When you encounter a definition you don't understand, you need to play with it. So let's get playing!
Check empty.
Check @empty nat.
Check (node empty true empty).
Check (node empty 5 empty).
Check (node empty G (node empty C empty)).
Check (node (node empty 12 empty) 25 (node (node empty 5 empty) 5 empty)).
Okay, those are all well typed. But... what are they? Let's adopt a graph notation, where each constructor is a vertex in our graph and we draw edges from constructors to their arguments. Here are each of those examples in order.
Gallina term:
  empty as a graph:
  empty
Gallina term:
  @empty nat as a graph:
  empty
Gallina term:
  node empty true empty as a graph:
       node
       /|\
      / | \
     /  |  \
    /   |   \
empty  true  empty
Gallina term:
  node empty 5 empty as a graph:
     node
     /|\
    / | \
   /  |  \
empty 5  empty
Gallina term:
  node empty G (node empty C empty) as a graph:
       node
       /|\
      / | \
     /  |  \
empty   G  node
           /|\
          / | \
         /  |  \
     empty  C   empty
Gallina term:
  node (node empty 12 empty) 25 (node (node empty 5 empty) 5 empty) as a graph:
                 node
                 /|\
                / | \
               /  |  \
           node   25  node
           /|\        /|\
      empty | empty  / | \
            12      /  |  \
                 node  5   empty
                 /|\
                / | \
            empty 5  empty
These graph notations can get a little heavy, so if it's unambiguous, people will leave off the constructors. Here's the last one in simpler notation:
Gallina term:
  node (node empty 12 empty) 25 (node (node empty 5 empty) 5 empty) as a graph:
                 25
                 /\
                /  \
               /    \
              12     5
              /\    / \
                   5
                  /\
Note that we write nothing for empty and we write the value v for a node.
Some terminology: a node has two children, l and r. A node is a leaf node when both of its children are empty.
The topmost node is called the root. This means that computer scientists draw trees upside down. Whoops! Too late to change now.
Let's start by writing some functions on binary trees. We'll compute their size (the number of nodes), determine whether they're a leaf or not with is_leaf, count their leaves with num_leaves.

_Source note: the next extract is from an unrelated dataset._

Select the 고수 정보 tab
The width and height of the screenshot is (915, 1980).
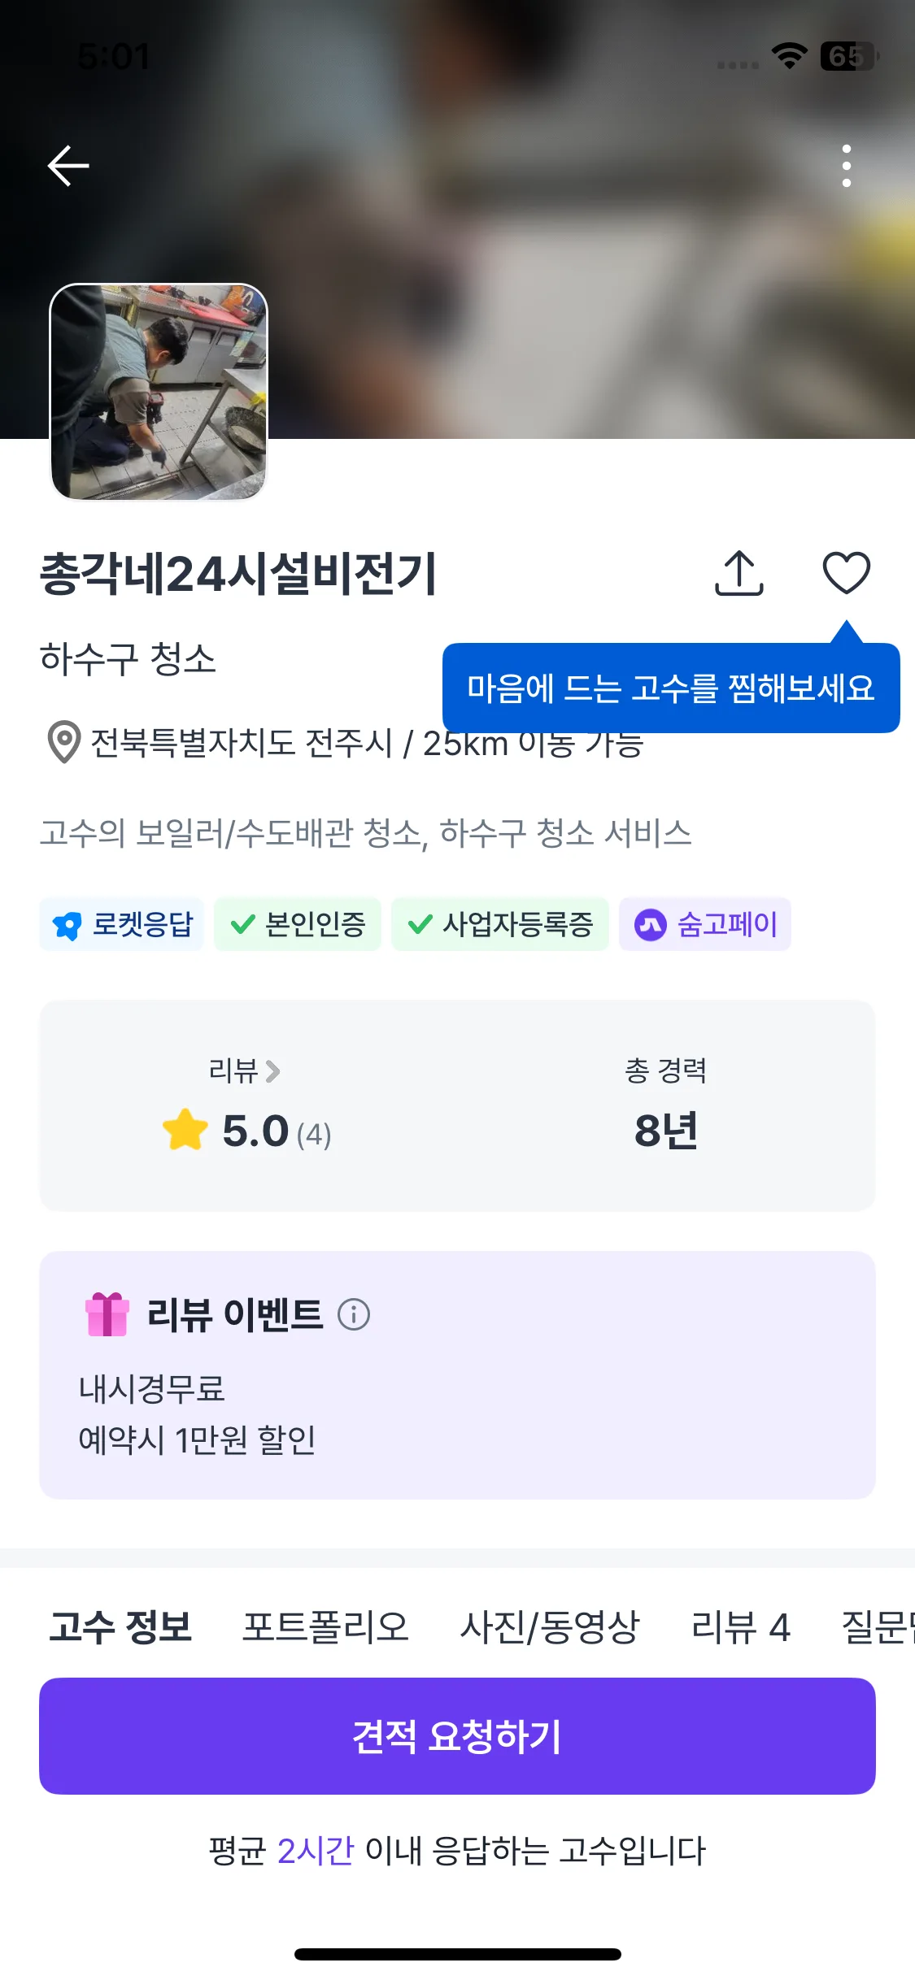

Exercise: 1 star, standard (size)

Fixpoint size {X : Type} (t : bt X) : nat (* REPLACE THIS LINE WITH ":= _your_definition_ ." *). Admitted.

Exercise: 1 star, standard (is_leaf)

Definition is_leaf {X : Type} (t : bt X) : bool (* REPLACE THIS LINE WITH ":= _your_definition_ ." *). Admitted.

Exercise: 1 star, standard (num_leaves)

Fixpoint num_leaves {X : Type} (t : bt X) : nat (* REPLACE THIS LINE WITH ":= _your_definition_ ." *). Admitted.
Check empty.
Check @empty nat.
Check (node empty true empty). (* leaf node *)
Check (node empty 5 empty). (* leaf node *)
Check (node empty G (node empty C empty)).
Check (node (node empty 12 empty) 25 (node (node empty 5 empty) 5 empty)).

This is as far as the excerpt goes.